Menorah at Wohl Archaeological Museum, Jerusalem (photo by M.C.)

This is a drawing of the Second Temple menorah by an eyewitness who lived during the time of King Herod.  (The incised drawing to the right might be a view of the bread table.)  This menorah has a base that is either a cone or a pyramid, and curved branches.  The branches and shaft have no smooth sections; they are made with a continuous ornamentation, alternating flat round shapes like drupes with flat shapes that might even be derived from petals.

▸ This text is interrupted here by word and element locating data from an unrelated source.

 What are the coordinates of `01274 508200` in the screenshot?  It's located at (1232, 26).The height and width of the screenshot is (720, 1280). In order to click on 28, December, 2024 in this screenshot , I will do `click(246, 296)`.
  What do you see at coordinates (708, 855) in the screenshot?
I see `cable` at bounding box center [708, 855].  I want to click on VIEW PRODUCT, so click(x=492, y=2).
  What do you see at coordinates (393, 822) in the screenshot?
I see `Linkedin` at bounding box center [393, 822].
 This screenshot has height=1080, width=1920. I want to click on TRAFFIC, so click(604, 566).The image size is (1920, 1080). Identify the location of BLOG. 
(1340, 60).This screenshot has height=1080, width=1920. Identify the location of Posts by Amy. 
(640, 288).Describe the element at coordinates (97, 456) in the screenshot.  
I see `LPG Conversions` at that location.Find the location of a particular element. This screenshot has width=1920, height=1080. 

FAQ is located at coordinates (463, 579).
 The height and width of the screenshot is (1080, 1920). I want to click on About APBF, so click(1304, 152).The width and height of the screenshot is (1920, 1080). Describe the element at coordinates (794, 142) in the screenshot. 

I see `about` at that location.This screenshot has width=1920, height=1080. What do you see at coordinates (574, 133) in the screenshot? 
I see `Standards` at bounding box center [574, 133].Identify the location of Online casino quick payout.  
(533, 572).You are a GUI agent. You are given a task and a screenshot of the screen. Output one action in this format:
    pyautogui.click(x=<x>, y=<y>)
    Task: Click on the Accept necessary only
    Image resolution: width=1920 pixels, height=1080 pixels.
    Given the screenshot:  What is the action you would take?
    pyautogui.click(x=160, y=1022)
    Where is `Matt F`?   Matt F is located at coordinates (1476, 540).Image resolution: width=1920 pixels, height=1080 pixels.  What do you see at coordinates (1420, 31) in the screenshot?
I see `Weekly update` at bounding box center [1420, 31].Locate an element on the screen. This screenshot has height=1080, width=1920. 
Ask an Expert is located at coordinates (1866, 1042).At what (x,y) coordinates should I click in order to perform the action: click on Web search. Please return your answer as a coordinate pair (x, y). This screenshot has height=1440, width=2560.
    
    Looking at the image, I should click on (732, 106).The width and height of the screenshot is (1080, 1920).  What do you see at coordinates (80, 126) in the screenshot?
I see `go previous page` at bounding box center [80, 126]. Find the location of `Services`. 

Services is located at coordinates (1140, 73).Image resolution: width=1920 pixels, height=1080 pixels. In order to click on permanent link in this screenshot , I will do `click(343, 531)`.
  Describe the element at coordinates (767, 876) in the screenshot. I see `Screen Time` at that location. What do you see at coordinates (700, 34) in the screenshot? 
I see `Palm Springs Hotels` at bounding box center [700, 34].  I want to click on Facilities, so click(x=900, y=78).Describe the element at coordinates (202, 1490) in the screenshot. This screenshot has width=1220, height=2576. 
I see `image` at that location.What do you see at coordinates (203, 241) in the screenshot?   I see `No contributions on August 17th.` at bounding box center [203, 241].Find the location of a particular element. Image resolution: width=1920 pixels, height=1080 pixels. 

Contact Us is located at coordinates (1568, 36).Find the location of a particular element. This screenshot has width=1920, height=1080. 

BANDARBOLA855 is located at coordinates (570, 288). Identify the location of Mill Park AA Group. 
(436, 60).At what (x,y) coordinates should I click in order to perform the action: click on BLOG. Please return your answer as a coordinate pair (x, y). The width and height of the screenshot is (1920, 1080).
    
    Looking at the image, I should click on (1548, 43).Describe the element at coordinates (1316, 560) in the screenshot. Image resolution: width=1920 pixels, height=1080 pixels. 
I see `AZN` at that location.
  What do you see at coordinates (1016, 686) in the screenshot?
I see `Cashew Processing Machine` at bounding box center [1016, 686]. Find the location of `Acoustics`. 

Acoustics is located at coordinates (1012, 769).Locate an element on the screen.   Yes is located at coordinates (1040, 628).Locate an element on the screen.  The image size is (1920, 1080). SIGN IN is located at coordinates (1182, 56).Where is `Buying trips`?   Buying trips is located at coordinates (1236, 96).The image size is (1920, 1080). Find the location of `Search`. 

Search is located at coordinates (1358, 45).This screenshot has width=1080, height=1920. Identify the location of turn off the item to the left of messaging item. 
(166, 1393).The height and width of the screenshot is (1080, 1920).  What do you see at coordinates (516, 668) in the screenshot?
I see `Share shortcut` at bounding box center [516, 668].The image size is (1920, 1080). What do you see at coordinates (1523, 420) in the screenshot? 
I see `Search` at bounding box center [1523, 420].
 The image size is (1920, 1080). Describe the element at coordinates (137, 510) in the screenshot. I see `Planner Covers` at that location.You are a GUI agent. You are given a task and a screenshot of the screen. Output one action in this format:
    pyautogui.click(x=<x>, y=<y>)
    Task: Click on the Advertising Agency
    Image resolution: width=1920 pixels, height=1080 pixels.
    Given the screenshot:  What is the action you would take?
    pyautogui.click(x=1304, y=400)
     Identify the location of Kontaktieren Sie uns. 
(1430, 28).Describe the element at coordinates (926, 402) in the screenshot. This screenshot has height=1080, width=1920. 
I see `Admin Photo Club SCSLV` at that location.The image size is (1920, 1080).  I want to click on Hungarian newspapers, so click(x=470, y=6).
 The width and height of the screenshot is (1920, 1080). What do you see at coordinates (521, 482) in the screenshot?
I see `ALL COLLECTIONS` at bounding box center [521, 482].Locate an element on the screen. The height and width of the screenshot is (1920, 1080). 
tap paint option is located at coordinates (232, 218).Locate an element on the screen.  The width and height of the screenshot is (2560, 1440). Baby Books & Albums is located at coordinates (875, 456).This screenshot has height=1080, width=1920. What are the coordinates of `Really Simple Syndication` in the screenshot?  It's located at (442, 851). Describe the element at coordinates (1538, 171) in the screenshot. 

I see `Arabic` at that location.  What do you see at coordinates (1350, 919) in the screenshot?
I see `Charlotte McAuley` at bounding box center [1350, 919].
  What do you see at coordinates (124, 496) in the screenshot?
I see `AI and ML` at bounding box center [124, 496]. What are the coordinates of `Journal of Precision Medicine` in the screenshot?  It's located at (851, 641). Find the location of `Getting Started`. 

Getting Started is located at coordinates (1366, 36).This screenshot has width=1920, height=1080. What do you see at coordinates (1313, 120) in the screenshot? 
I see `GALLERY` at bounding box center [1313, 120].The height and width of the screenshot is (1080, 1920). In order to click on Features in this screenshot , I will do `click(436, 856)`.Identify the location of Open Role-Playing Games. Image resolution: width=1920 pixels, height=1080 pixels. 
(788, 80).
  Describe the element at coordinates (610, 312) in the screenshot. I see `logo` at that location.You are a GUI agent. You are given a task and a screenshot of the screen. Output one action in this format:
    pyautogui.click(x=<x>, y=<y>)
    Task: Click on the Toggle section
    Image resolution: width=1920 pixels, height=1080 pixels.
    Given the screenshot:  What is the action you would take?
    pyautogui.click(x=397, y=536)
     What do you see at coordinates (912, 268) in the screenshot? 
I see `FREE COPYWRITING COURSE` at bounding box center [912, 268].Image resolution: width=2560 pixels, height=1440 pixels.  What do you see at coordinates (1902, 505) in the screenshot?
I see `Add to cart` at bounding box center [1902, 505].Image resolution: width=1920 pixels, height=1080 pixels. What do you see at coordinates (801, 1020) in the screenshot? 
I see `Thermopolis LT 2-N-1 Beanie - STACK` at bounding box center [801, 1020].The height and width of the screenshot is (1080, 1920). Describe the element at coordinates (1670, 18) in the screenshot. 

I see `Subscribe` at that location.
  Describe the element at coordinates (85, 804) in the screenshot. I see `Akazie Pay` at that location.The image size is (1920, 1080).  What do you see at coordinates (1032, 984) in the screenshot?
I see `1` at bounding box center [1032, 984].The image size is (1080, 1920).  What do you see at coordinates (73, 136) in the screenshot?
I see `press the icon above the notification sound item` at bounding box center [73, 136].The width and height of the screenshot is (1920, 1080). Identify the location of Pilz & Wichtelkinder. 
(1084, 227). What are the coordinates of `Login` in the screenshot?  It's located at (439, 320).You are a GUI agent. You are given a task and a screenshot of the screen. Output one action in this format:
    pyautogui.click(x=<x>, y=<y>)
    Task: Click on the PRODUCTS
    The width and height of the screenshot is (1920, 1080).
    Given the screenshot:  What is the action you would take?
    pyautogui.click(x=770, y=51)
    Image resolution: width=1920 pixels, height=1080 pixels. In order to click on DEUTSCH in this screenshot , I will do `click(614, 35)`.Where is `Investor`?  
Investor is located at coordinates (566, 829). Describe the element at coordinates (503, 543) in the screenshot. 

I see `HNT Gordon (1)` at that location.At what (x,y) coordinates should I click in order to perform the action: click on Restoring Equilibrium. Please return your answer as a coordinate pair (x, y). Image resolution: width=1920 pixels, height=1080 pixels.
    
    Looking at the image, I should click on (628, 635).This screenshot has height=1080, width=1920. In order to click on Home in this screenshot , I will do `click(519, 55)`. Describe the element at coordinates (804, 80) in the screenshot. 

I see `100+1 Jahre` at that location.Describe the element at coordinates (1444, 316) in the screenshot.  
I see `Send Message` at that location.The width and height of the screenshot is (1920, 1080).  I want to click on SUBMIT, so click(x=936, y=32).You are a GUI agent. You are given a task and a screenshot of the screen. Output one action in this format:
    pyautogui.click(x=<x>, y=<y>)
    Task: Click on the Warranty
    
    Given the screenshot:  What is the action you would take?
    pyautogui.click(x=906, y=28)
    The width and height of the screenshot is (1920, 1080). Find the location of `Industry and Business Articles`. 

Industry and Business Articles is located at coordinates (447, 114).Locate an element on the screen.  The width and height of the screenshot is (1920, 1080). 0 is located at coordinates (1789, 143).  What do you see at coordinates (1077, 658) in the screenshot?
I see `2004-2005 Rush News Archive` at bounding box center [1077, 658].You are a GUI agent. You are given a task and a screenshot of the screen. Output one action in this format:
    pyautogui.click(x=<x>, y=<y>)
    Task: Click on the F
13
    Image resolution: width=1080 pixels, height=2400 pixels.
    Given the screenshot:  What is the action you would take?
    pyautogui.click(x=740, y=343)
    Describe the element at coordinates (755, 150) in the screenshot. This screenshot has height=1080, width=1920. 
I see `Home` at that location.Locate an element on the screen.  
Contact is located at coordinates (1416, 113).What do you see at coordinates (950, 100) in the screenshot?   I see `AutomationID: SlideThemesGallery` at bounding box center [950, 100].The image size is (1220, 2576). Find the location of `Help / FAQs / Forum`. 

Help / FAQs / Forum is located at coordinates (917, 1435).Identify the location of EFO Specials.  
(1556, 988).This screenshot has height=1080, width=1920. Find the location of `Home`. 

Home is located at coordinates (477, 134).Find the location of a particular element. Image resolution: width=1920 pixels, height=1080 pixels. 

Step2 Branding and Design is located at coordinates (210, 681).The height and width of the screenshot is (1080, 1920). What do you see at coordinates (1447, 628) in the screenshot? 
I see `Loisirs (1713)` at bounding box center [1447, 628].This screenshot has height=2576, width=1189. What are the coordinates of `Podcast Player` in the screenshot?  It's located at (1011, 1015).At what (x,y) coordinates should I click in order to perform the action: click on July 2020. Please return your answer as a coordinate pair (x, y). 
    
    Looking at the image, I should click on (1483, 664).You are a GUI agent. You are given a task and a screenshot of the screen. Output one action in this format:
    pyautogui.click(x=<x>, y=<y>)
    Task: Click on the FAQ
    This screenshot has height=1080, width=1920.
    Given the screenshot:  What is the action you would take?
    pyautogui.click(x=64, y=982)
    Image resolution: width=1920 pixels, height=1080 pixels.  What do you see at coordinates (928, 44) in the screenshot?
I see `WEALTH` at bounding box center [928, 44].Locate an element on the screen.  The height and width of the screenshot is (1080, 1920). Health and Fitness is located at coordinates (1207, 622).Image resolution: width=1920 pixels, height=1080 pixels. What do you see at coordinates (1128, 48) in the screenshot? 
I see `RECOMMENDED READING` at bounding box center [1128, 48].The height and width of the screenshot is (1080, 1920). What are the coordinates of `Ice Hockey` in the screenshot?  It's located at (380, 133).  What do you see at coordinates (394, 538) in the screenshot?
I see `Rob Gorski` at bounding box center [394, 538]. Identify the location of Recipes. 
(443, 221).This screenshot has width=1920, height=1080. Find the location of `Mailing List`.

I wonder if the homeowner drew it as an object of meditation before immersion in the mikveh, or as an object of instruction for his sons.  Either way, it is our closest connection with the sacred object that once lit the temple in Jerusalem.  And that menorah was a recreation of the sacred object that Betzaleil creates in this week’s Torah portion to light up a new sanctuary for God, the creator of light.

*

I write this today on a hill in Jerusalem that is too far from the Temple Mount to walk.  It does not matter, since now everyone in Israel is ordered to stay home except to get essential groceries and medicines.  I hope no new measures to fight the Coronavirus pandemic will prevent me and my husband from flying back to Oregon in a few days.

The current situation seems dim for all the world’s people.  I pray not only for healing, but for a new cooperation among all people, bringing new light into the world.

  1. Exodus 37:17-24.
  2. 1 Kings 7:48-49.
  3. Ezra 1:7-11.
  4. 1 Maccabbes 1:21.
  5. Wohl Archaeological Museum, Ha Kara’im Street, Jerusalem.